The animation speed varies from 2 minutes to 5 seconds, and can be configured by a Zigbee endpoint of type ZigbeeAnalog.
animation logic
if (animationSpeed > 0.0f)
{
float logScale = log10f(animationSpeed);
float scaleFactor = logScale / 2.0f;
float frequency = MIN_FREQ * pow(FREQ_RATIO, scaleFactor);
float freqR = frequency * 0.8f;
float freqG = frequency;
float freqB = frequency * 1.3f;
angleR += deltaTime * freqR;
angleG += deltaTime * freqG;
angleB += deltaTime * freqB;
phaseR += deltaTime * 0.000005f;
phaseG += deltaTime * 0.00002f;
phaseB += deltaTime * 0.00006f;
// Sine modulation from 20% to 100% of target.
float rWave = (sinf(angleR + phaseR) + 1.0f) * 0.4f + 0.2f;
float gWave = (sinf(angleG + phaseG) + 1.0f) * 0.4f + 0.2f;
float bWave = (sinf(angleB + phaseB) + 1.0f) * 0.4f + 0.2f;
adjusted_r = constrain((uint16_t)(led_r_target * rWave + 0.5f), 0, 1023);
adjusted_g = constrain((uint16_t)(led_g_target * gWave + 0.5f), 0, 1023);
adjusted_b = constrain((uint16_t)(led_b_target * bWave + 0.5f), 0, 1023);
}
Zigbee2MQTT Integration
This isn't related to the ESP32 firmware but to Zigbee2MQTT itself. I had to write the following converter and place it on /app/data/external_converters/, to properly map the endpoints and display them in Home Assistant:
skylight-converter.js
import * as m from 'zigbee-herdsman-converters/lib/modernExtend';
export default {
zigbeeModel: ['SkyLite'],
model: 'SkyLite',
vendor: 'BrunoTuma',
description: 'Zigbified Blisslight Skylite 2.0',
extend: [
m.deviceEndpoints({ endpoints: { light: 10, laser: 11, motor: 12, effect: 13 } }),
m.light({ powerOnBehavior: false, color: {modes:["xy"]}, endpointNames: ["light"], effect: false }),
m.light({ powerOnBehavior: false, color: false, endpointNames: ["laser"], effect: false }),
m.numeric({ endpointNames: ["motor"], name: "rotation", unit: "%", valueMin: 0, valueMax: 100, cluster: "genAnalogOutput", attribute: "presentValue" }),
m.numeric({ endpointNames: ["effect"], name: "colorloop", unit: "%", valueMin: 0, valueMax: 100, cluster: "genAnalogOutput", attribute: "presentValue" })
],
meta: { "multiEndpoint": true },
};
Still on the To-Do List
Finally, there are two things I'm still considering doing:
Router Mode
I couldn't get the ESP32-H2 to act as a Zigbee Router instead of an End Device. That would allow it to also extend the range of my IoT network. I tried following the example provided by the Zigbee library, but Zigbee2MQTT was failing to interview the device with the following message:
Interview failed because can not get node descriptor.

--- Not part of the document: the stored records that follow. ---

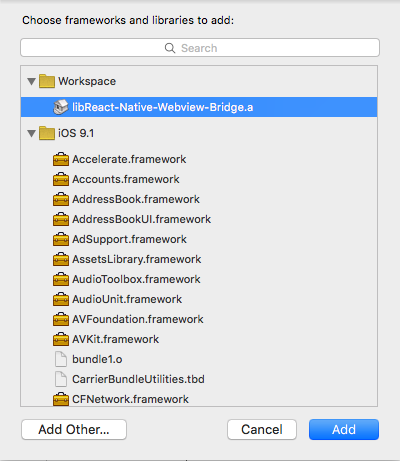Collapse the iOS 9.1 disclosure triangle
400x461 pixels.
[31, 134]
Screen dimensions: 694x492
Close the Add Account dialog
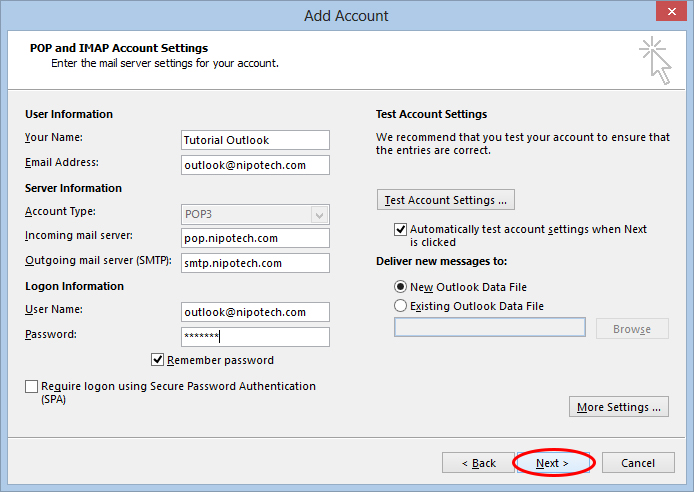click(x=671, y=12)

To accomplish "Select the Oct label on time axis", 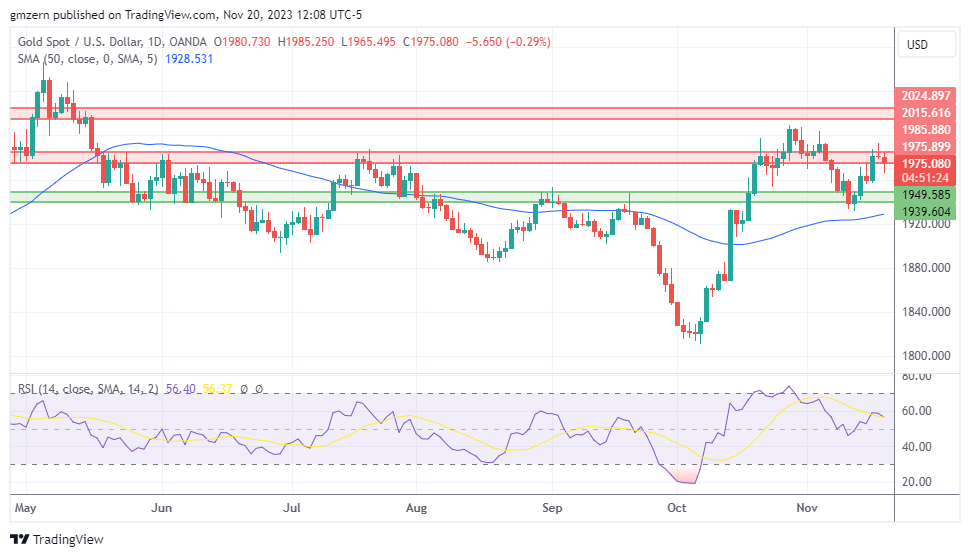I will pos(676,507).
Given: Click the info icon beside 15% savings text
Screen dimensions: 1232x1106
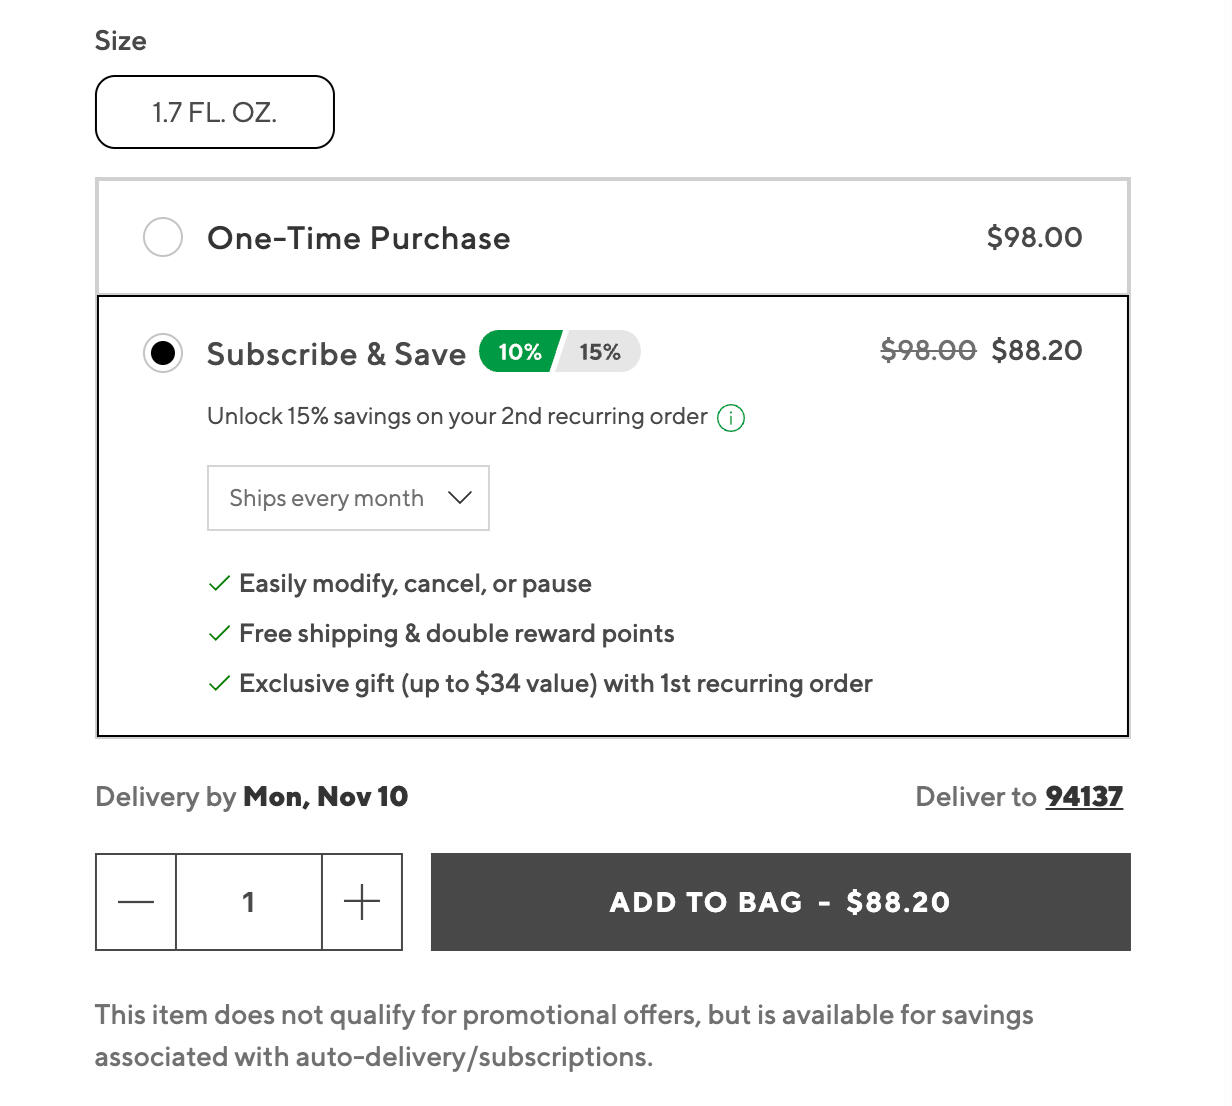Looking at the screenshot, I should point(731,418).
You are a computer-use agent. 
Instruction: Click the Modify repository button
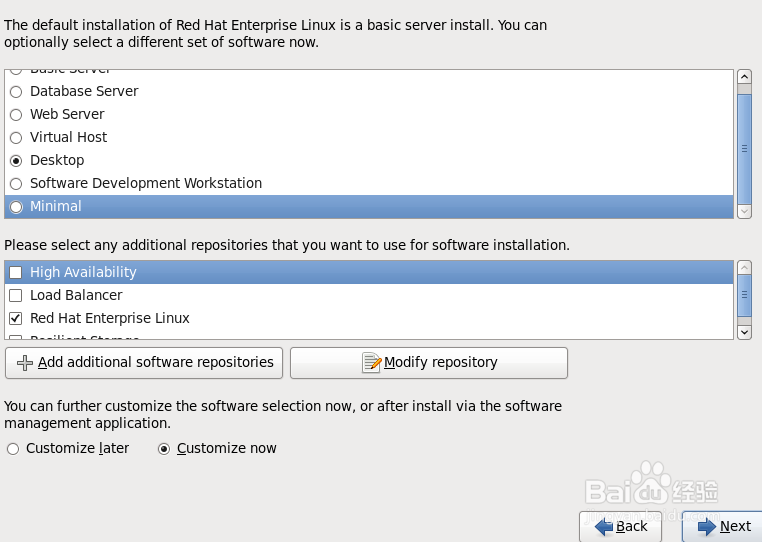(x=429, y=363)
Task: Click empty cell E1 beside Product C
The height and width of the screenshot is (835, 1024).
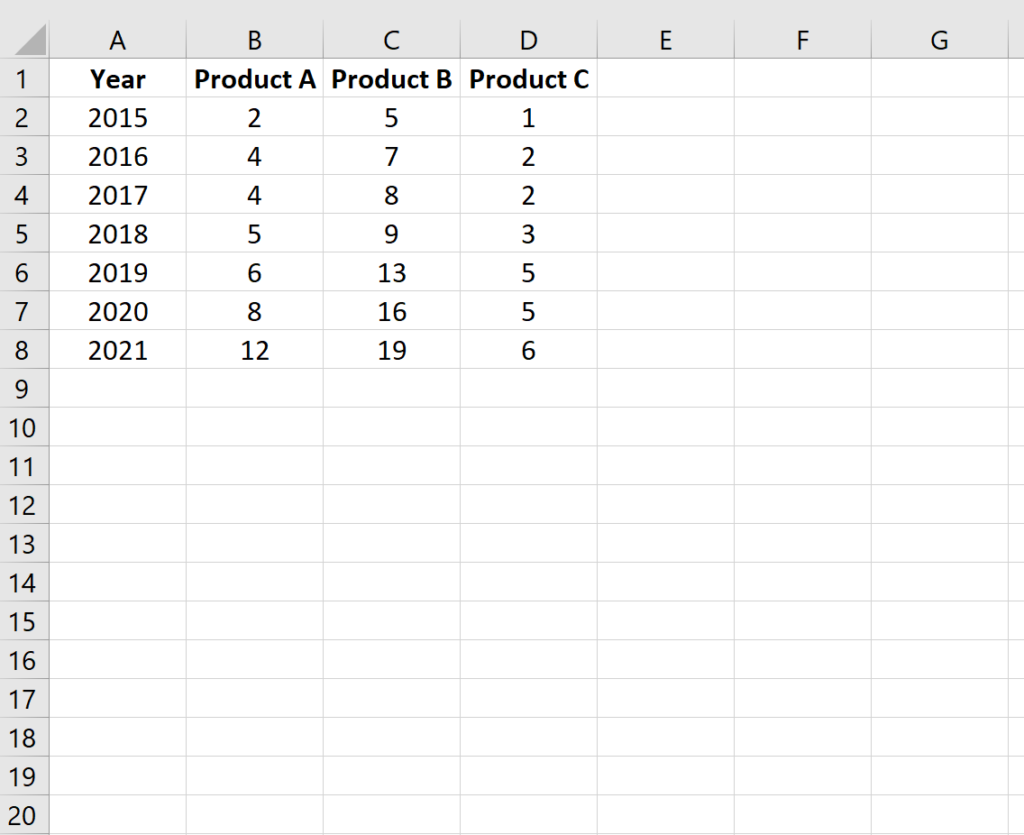Action: [x=665, y=79]
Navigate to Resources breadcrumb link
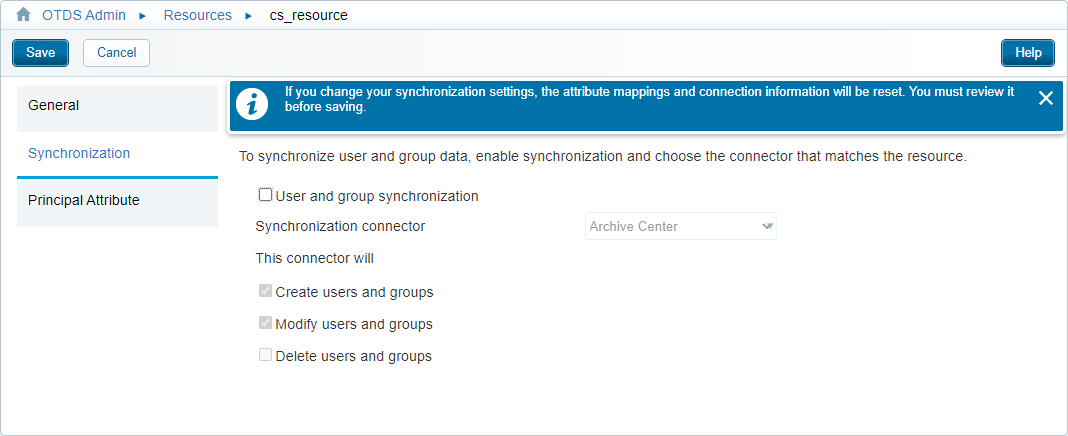Viewport: 1068px width, 436px height. click(x=197, y=15)
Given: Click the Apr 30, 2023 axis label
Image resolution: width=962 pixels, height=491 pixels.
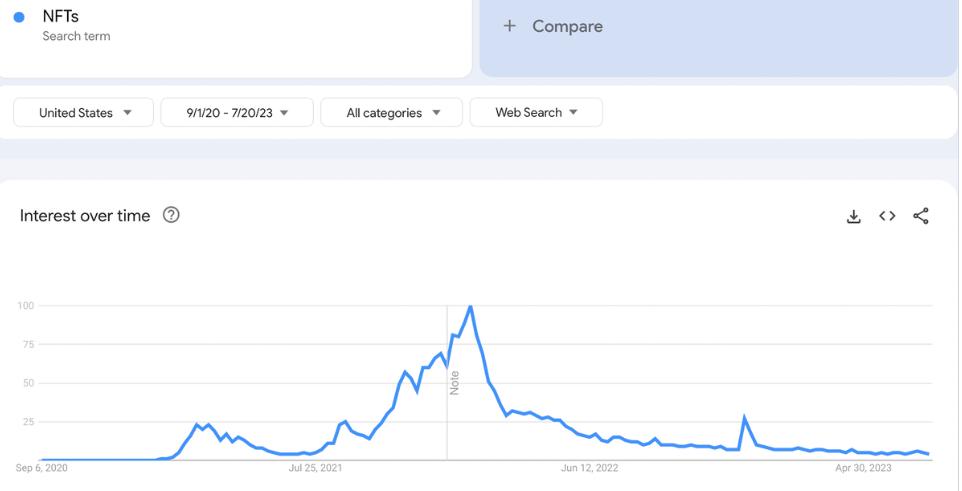Looking at the screenshot, I should [x=863, y=467].
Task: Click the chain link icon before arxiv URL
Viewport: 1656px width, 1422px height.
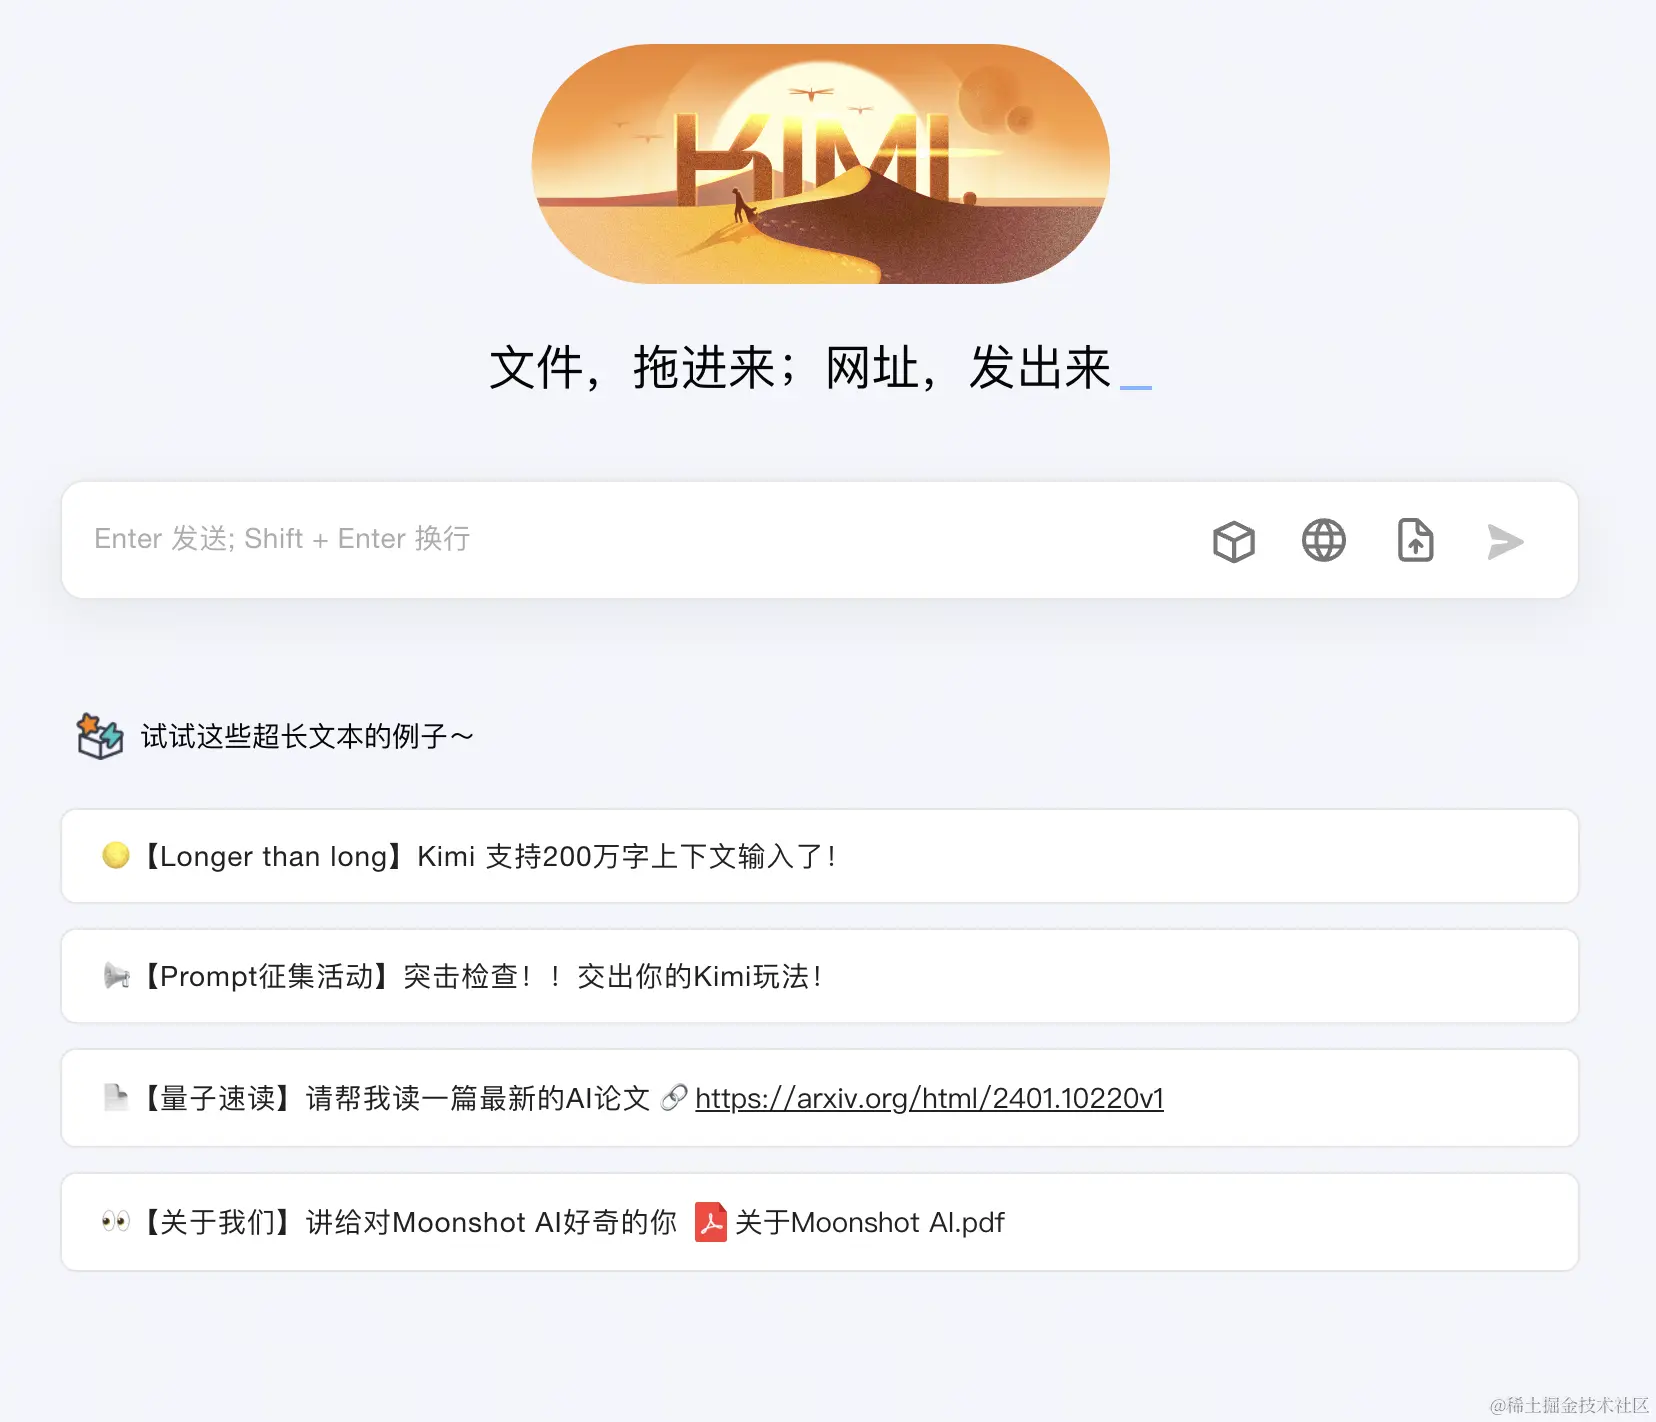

I won't need this feature anytime soon, so I'm not troubleshooting that for now.
Integrate the laser and motor to the animation cycle
One last thing I want to experiment with is linking the rotation speed of the wavy glass to the sum of the three colors' brightness, or something like that. Also, maybe implementing a perlin noise generator for the laser that projects the stars.
Wrapping up
I'm digging the new animation effect, but... Now that I can include the Skylite in my automations, maybe the next step would be to automatically turn it on when the Kp-index gets above a certain threshold in my location? 🌌
The full code can be found on github.com/b-tuma/ZigbeeSkylite.